**** SUPPLIED INFORMATION ****

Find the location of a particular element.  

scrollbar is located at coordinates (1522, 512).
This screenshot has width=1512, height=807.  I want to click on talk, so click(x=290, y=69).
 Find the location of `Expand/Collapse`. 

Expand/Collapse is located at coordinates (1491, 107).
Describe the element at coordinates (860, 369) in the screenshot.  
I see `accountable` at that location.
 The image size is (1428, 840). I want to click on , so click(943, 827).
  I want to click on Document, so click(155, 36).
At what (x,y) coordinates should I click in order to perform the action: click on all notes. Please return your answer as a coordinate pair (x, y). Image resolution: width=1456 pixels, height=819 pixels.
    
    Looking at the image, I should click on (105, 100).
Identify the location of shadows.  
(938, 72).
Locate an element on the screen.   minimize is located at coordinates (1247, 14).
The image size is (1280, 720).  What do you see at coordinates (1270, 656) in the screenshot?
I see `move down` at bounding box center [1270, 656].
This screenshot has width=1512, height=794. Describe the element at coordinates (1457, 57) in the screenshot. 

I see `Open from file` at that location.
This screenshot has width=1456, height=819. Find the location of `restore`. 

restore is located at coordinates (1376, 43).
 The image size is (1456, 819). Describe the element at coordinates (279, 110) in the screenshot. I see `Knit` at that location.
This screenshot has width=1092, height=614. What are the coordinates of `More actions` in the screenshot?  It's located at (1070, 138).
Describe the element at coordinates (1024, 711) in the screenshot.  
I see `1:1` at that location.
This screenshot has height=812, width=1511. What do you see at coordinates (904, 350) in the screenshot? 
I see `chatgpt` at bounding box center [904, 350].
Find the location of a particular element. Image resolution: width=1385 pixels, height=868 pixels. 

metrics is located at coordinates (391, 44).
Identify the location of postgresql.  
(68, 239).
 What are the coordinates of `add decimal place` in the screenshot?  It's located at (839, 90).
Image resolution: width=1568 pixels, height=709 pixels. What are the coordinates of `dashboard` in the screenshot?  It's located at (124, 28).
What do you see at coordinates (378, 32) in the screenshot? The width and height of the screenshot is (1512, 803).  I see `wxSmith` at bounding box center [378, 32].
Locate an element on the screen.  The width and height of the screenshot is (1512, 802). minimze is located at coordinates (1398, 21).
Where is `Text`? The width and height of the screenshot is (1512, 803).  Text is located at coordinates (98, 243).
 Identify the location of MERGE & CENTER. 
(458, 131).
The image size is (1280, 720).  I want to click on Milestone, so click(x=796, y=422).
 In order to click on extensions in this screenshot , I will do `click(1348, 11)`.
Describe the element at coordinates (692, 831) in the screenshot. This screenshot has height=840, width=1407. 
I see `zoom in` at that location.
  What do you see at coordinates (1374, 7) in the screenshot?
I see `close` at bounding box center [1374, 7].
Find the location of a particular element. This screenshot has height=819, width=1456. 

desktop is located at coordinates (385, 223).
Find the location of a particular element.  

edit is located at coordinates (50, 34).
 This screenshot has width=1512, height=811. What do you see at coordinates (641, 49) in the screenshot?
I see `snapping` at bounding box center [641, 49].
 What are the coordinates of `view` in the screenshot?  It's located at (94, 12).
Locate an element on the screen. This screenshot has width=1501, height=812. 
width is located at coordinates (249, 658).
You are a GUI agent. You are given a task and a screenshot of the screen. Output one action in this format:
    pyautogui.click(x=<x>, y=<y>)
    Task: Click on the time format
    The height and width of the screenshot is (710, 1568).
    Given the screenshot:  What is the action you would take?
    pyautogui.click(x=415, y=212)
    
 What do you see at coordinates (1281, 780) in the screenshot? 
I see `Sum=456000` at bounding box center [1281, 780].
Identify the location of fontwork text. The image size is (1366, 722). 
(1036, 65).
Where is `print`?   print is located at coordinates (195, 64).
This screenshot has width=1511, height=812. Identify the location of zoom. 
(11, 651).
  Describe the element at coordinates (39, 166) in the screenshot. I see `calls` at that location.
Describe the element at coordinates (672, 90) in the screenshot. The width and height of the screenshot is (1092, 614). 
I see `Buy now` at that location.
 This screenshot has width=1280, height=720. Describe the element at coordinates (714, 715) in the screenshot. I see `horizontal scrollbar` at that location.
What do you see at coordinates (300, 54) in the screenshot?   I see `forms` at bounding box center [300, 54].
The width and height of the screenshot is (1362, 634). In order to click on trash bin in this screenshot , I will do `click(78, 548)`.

****

PROBLEM DESCRIPTION
Copy all of the records above word for word, keeping every line as it is.

TASK OUTPUT
Find the location of a particular element.  

scrollbar is located at coordinates (1522, 512).
This screenshot has width=1512, height=807.  I want to click on talk, so click(x=290, y=69).
 Find the location of `Expand/Collapse`. 

Expand/Collapse is located at coordinates (1491, 107).
Describe the element at coordinates (860, 369) in the screenshot.  
I see `accountable` at that location.
 The image size is (1428, 840). I want to click on , so click(943, 827).
  I want to click on Document, so click(155, 36).
At what (x,y) coordinates should I click in order to perform the action: click on all notes. Please return your answer as a coordinate pair (x, y). Image resolution: width=1456 pixels, height=819 pixels.
    
    Looking at the image, I should click on (105, 100).
Identify the location of shadows.  
(938, 72).
Locate an element on the screen.   minimize is located at coordinates (1247, 14).
The image size is (1280, 720).  What do you see at coordinates (1270, 656) in the screenshot?
I see `move down` at bounding box center [1270, 656].
This screenshot has width=1512, height=794. Describe the element at coordinates (1457, 57) in the screenshot. 

I see `Open from file` at that location.
This screenshot has width=1456, height=819. Find the location of `restore`. 

restore is located at coordinates (1376, 43).
 The image size is (1456, 819). Describe the element at coordinates (279, 110) in the screenshot. I see `Knit` at that location.
This screenshot has width=1092, height=614. What are the coordinates of `More actions` in the screenshot?  It's located at (1070, 138).
Describe the element at coordinates (1024, 711) in the screenshot.  
I see `1:1` at that location.
This screenshot has height=812, width=1511. What do you see at coordinates (904, 350) in the screenshot? 
I see `chatgpt` at bounding box center [904, 350].
Find the location of a particular element. Image resolution: width=1385 pixels, height=868 pixels. 

metrics is located at coordinates (391, 44).
Identify the location of postgresql.  
(68, 239).
 What are the coordinates of `add decimal place` in the screenshot?  It's located at (839, 90).
Image resolution: width=1568 pixels, height=709 pixels. What are the coordinates of `dashboard` in the screenshot?  It's located at (124, 28).
What do you see at coordinates (378, 32) in the screenshot? The width and height of the screenshot is (1512, 803).  I see `wxSmith` at bounding box center [378, 32].
Locate an element on the screen.  The width and height of the screenshot is (1512, 802). minimze is located at coordinates (1398, 21).
Where is `Text`? The width and height of the screenshot is (1512, 803).  Text is located at coordinates (98, 243).
 Identify the location of MERGE & CENTER. 
(458, 131).
The image size is (1280, 720).  I want to click on Milestone, so click(x=796, y=422).
 In order to click on extensions in this screenshot , I will do `click(1348, 11)`.
Describe the element at coordinates (692, 831) in the screenshot. This screenshot has height=840, width=1407. 
I see `zoom in` at that location.
  What do you see at coordinates (1374, 7) in the screenshot?
I see `close` at bounding box center [1374, 7].
Find the location of a particular element. This screenshot has height=819, width=1456. 

desktop is located at coordinates (385, 223).
Find the location of a particular element.  

edit is located at coordinates (50, 34).
 This screenshot has width=1512, height=811. What do you see at coordinates (641, 49) in the screenshot?
I see `snapping` at bounding box center [641, 49].
 What are the coordinates of `view` in the screenshot?  It's located at (94, 12).
Locate an element on the screen. This screenshot has width=1501, height=812. 
width is located at coordinates (249, 658).
You are a GUI agent. You are given a task and a screenshot of the screen. Output one action in this format:
    pyautogui.click(x=<x>, y=<y>)
    Task: Click on the time format
    The height and width of the screenshot is (710, 1568).
    Given the screenshot:  What is the action you would take?
    pyautogui.click(x=415, y=212)
    
 What do you see at coordinates (1281, 780) in the screenshot? 
I see `Sum=456000` at bounding box center [1281, 780].
Identify the location of fontwork text. The image size is (1366, 722). 
(1036, 65).
Where is `print`?   print is located at coordinates (195, 64).
This screenshot has width=1511, height=812. Identify the location of zoom. 
(11, 651).
  Describe the element at coordinates (39, 166) in the screenshot. I see `calls` at that location.
Describe the element at coordinates (672, 90) in the screenshot. The width and height of the screenshot is (1092, 614). 
I see `Buy now` at that location.
 This screenshot has width=1280, height=720. Describe the element at coordinates (714, 715) in the screenshot. I see `horizontal scrollbar` at that location.
What do you see at coordinates (300, 54) in the screenshot?   I see `forms` at bounding box center [300, 54].
The width and height of the screenshot is (1362, 634). In order to click on trash bin in this screenshot , I will do `click(78, 548)`.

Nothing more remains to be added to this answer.